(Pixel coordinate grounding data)

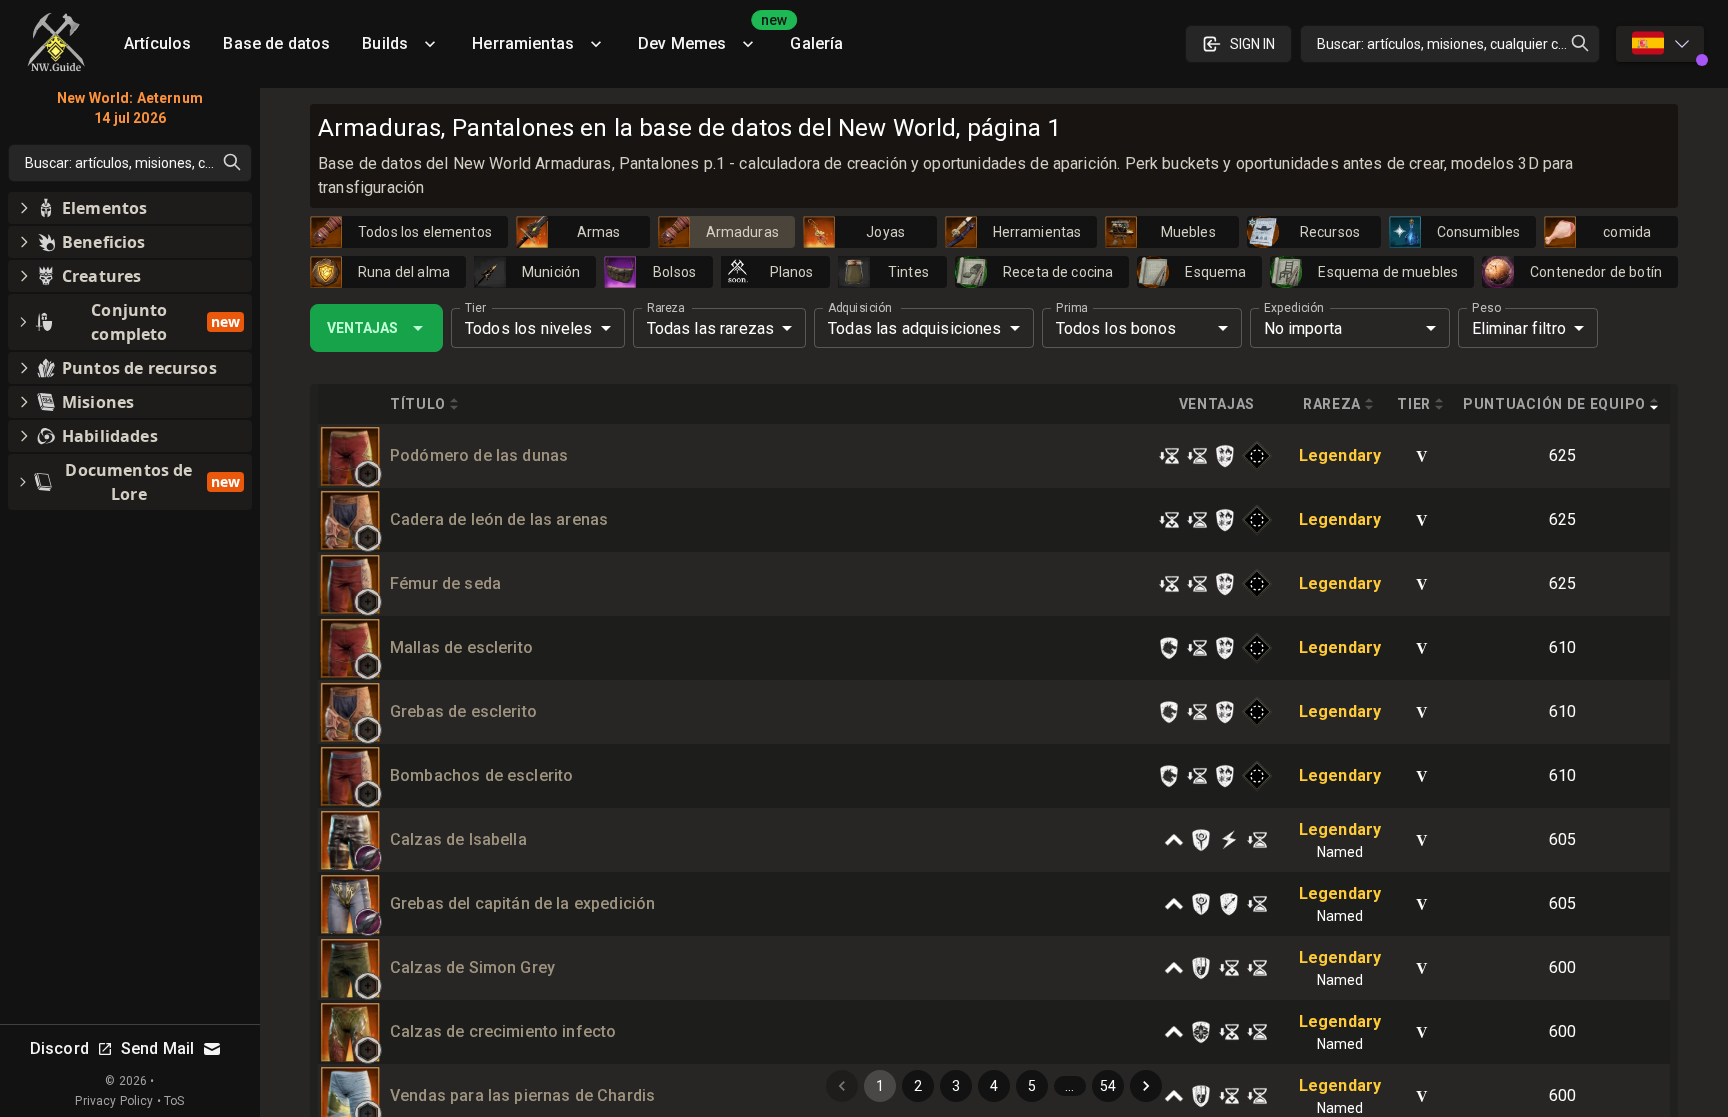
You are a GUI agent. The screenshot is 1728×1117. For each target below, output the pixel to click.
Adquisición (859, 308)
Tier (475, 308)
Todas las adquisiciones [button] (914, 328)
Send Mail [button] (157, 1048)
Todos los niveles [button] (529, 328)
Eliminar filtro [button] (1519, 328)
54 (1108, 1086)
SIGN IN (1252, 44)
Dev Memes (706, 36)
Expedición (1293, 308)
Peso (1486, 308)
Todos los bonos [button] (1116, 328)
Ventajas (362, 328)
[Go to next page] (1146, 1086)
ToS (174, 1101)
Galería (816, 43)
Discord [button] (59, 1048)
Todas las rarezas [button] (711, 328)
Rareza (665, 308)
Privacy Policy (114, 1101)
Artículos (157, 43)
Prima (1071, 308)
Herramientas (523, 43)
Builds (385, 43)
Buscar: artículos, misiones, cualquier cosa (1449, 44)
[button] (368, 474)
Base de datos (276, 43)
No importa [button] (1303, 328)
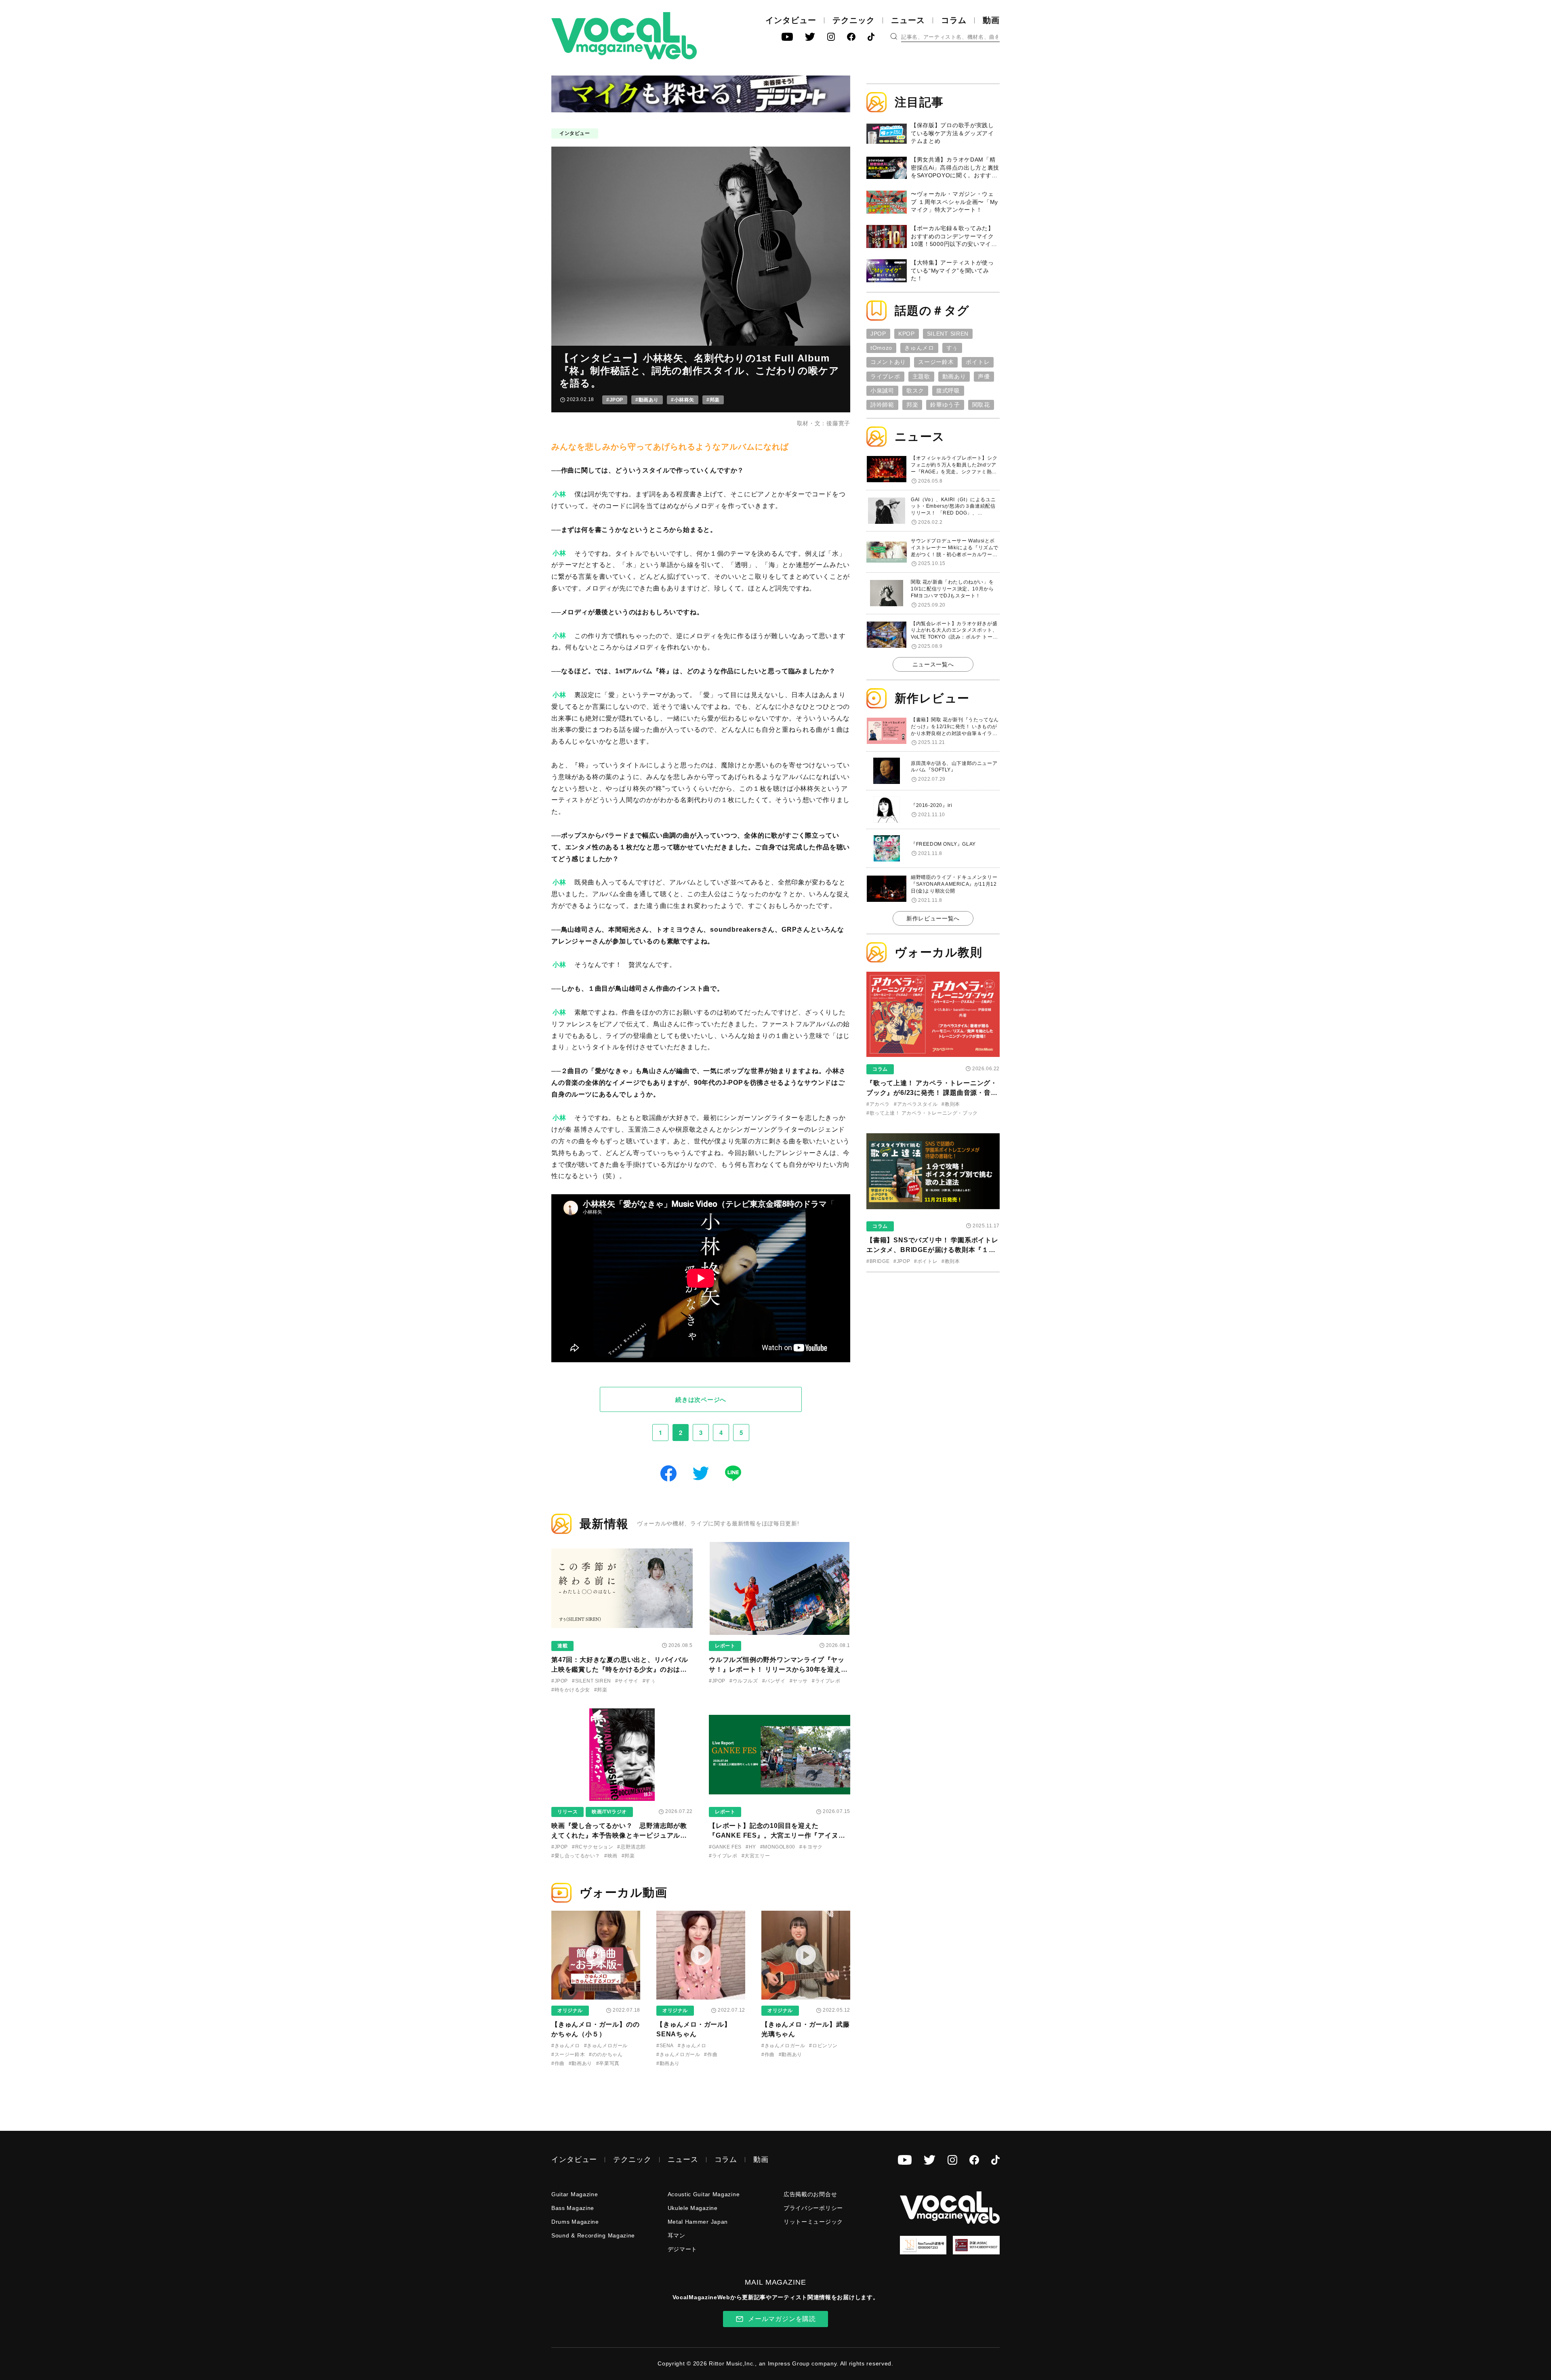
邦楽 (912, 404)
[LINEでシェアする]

Activity: Find the line containing "SIGN IN (1252, 44)", then extract it and every line after it to the end of the data above, exactly and nothing else, without pictures.

Result of the task:
SIGN IN (1252, 44)
Dev Memes (706, 36)
Expedición (1293, 308)
Peso (1486, 308)
Todos los bonos [button] (1116, 328)
Ventajas (362, 328)
[Go to next page] (1146, 1086)
ToS (174, 1101)
Galería (816, 43)
Discord [button] (59, 1048)
Todas las rarezas [button] (711, 328)
Rareza (665, 308)
Privacy Policy (114, 1101)
Artículos (157, 43)
Prima (1071, 308)
Herramientas (523, 43)
Builds (385, 43)
Buscar: artículos, misiones, cualquier cosa (1449, 44)
[button] (368, 474)
Base de datos (276, 43)
No importa [button] (1303, 328)
邦楽 (912, 404)
[LINEでシェアする]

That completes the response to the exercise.